Kegiatan bertema “Money Moves: Invest Today, Build Your Future” itu diarahkan untuk membekali mahasiswa dengan pemahaman mengenai pengelolaan keuangan, menabung, investasi, penggunaan layanan keuangan digital secara aman, serta kemampuan mengambil keputusan finansial secara bertanggung jawab.
Kepala Eksekutif Pengawas Perilaku Pelaku Usaha Jasa Keuangan, Edukasi dan Pelindungan Konsumen OJK Dicky Kartikoyono menekankan bahwa kedekatan generasi muda dengan teknologi digital tidak otomatis membuat mereka memiliki kecakapan finansial yang baik.
Menurut OJK, semakin mudah akses terhadap produk dan layanan keuangan, semakin penting pula kemampuan masyarakat memahami risiko, membedakan kebutuhan dan keinginan, serta menentukan produk keuangan yang sesuai.
Generasi muda juga diingatkan agar tidak mudah terjebak perilaku Fear of Missing Out (FOMO) ketika mengambil keputusan investasi, termasuk hanya mengikuti tren atau rekomendasi di media sosial tanpa memahami risikonya.
Anggota Komisi XI DPR RI Annisa M. A. Mahesa mengingatkan pentingnya membangun fondasi keuangan sebelum berinvestasi, antara lain memiliki dana darurat, mengelola keuangan dengan baik, menghindari utang konsumtif, serta menggunakan dana yang memang tidak dibutuhkan untuk kebutuhan utama.
Urgensi peningkatan literasi keuangan terlihat dari Survei Nasional Literasi dan Inklusi Keuangan 2026. Indeks literasi keuangan masyarakat Indonesia tercatat 69,57 persen, sementara indeks inklusi keuangan mencapai 93,61 persen.
Pada kelompok pelajar dan mahasiswa, indeks literasi keuangan tercatat lebih rendah, yakni 62,72 persen, sementara tingkat inklusi keuangannya mencapai 92,76 persen. Kondisi tersebut menunjukkan akses terhadap layanan keuangan jauh lebih tinggi dibandingkan tingkat pemahaman dalam menggunakannya.
LIKE IT di Kota Serang merupakan seri keenam sepanjang 2026. Program ini merupakan kolaborasi Kementerian Keuangan, Bank Indonesia, OJK, dan Lembaga Penjamin Simpanan yang telah dilaksanakan sejak 2021.

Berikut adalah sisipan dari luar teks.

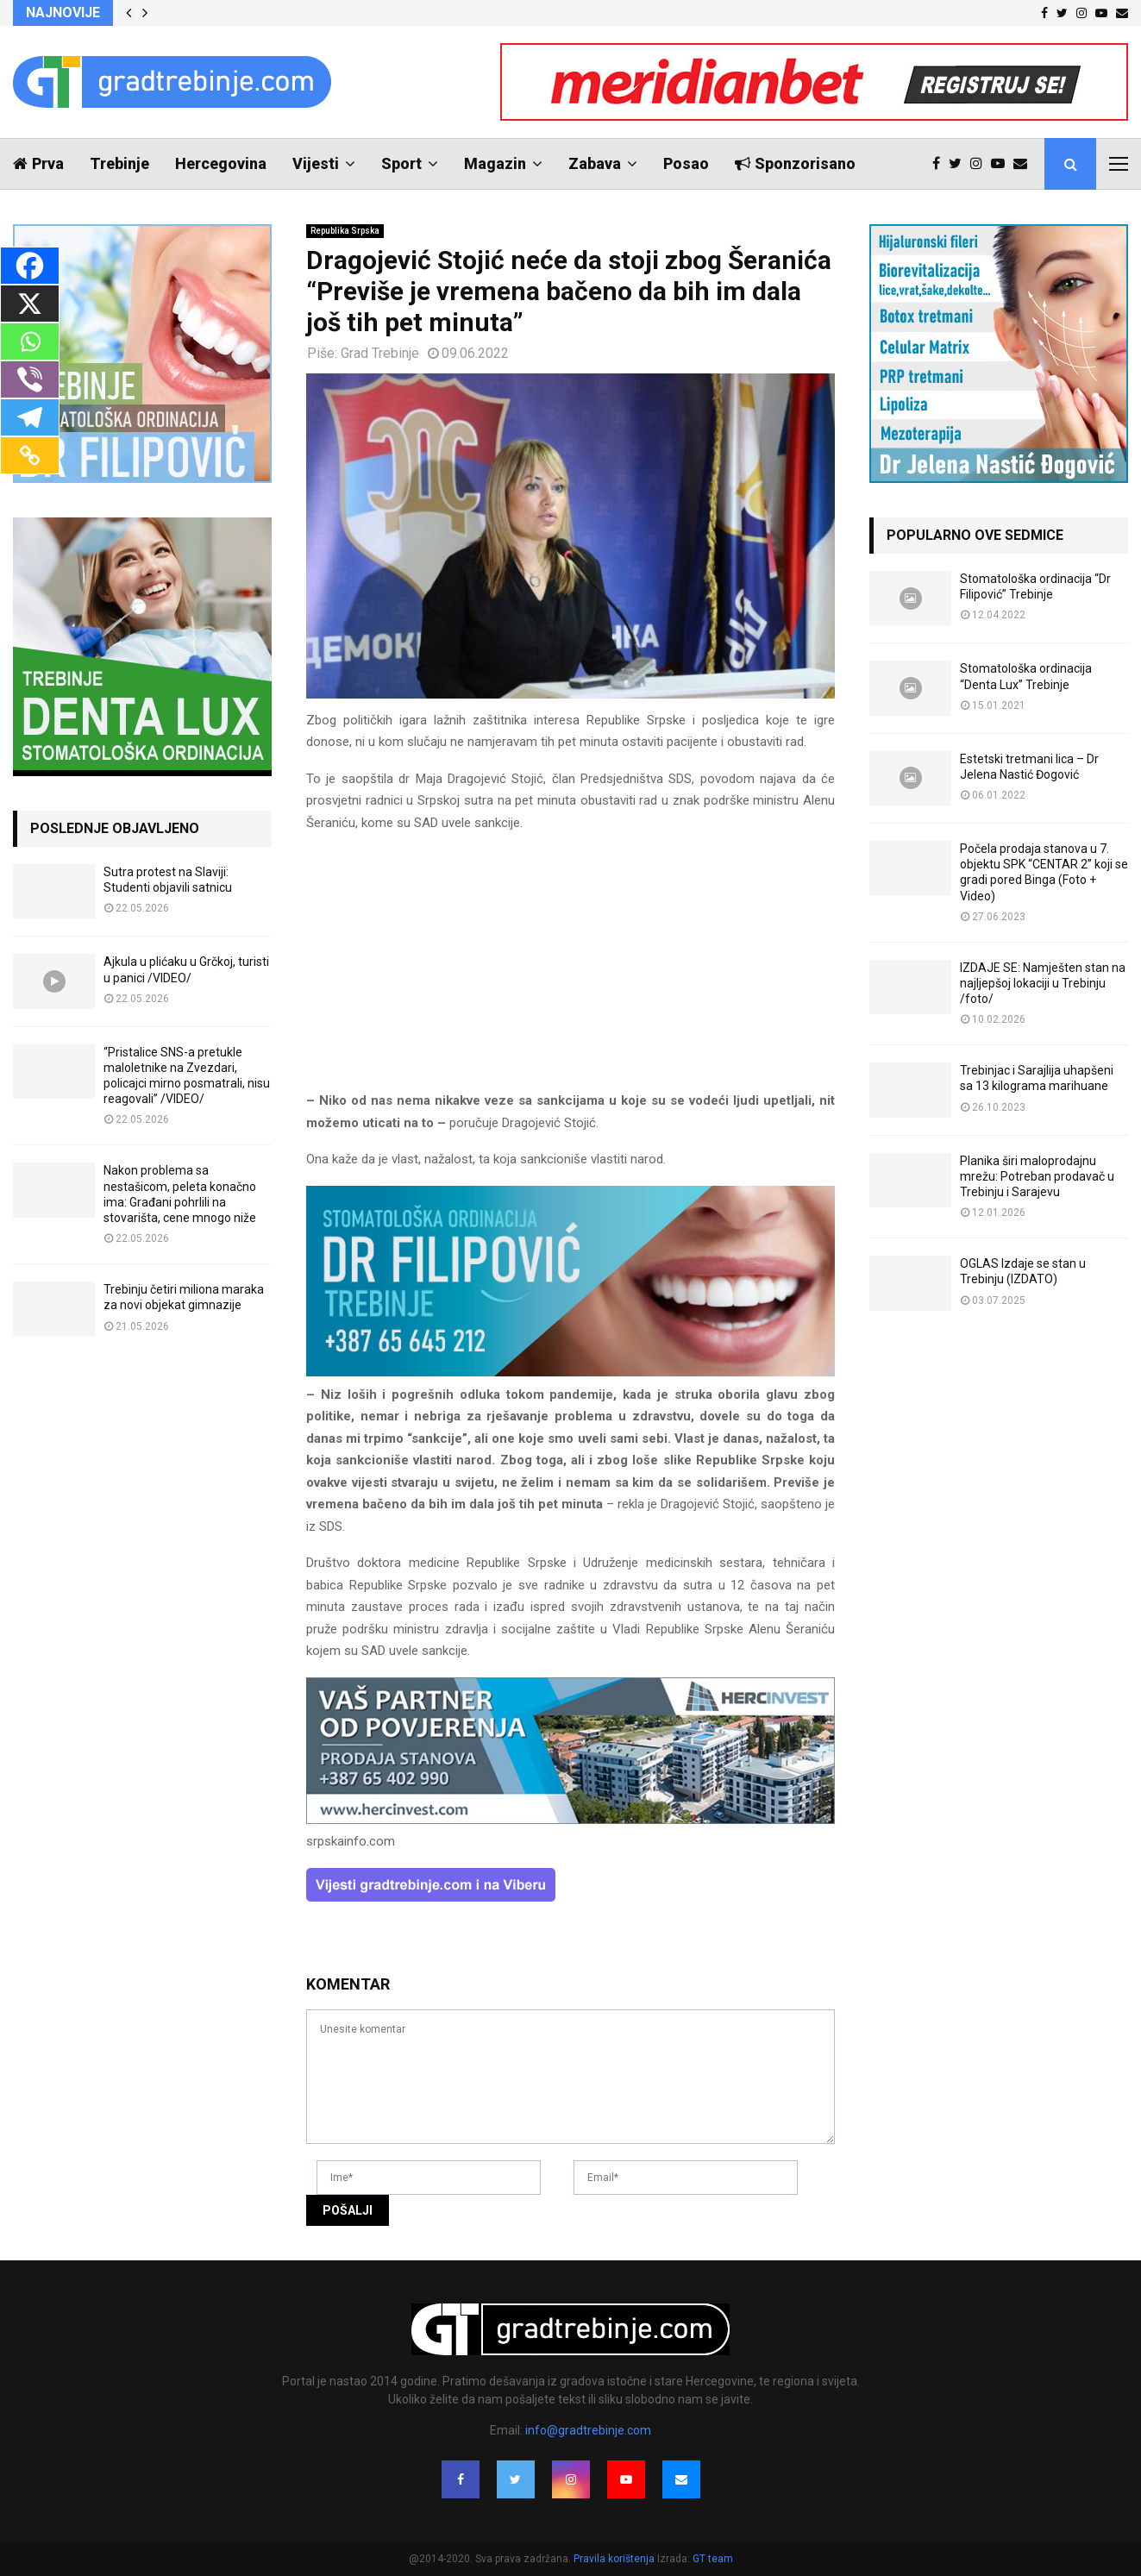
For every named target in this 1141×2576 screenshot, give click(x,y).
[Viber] (30, 379)
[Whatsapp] (30, 341)
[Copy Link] (30, 455)
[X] (30, 304)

Kegiatan di Banten diikuti 1.000 mahasiswa secara langsung dari UIN Sultan Maulana Hasanuddin Banten dan sejumlah perguruan tinggi lainnya. Sebanyak 2.473 mahasiswa dan masyarakat umum juga mengikuti kegiatan secara daring.
Melalui program tersebut, OJK mendorong generasi muda membangun perilaku keuangan yang sehat, memahami risiko sebelum menggunakan produk keuangan, serta menjadikan kecakapan finansial sebagai bagian dari gaya hidup.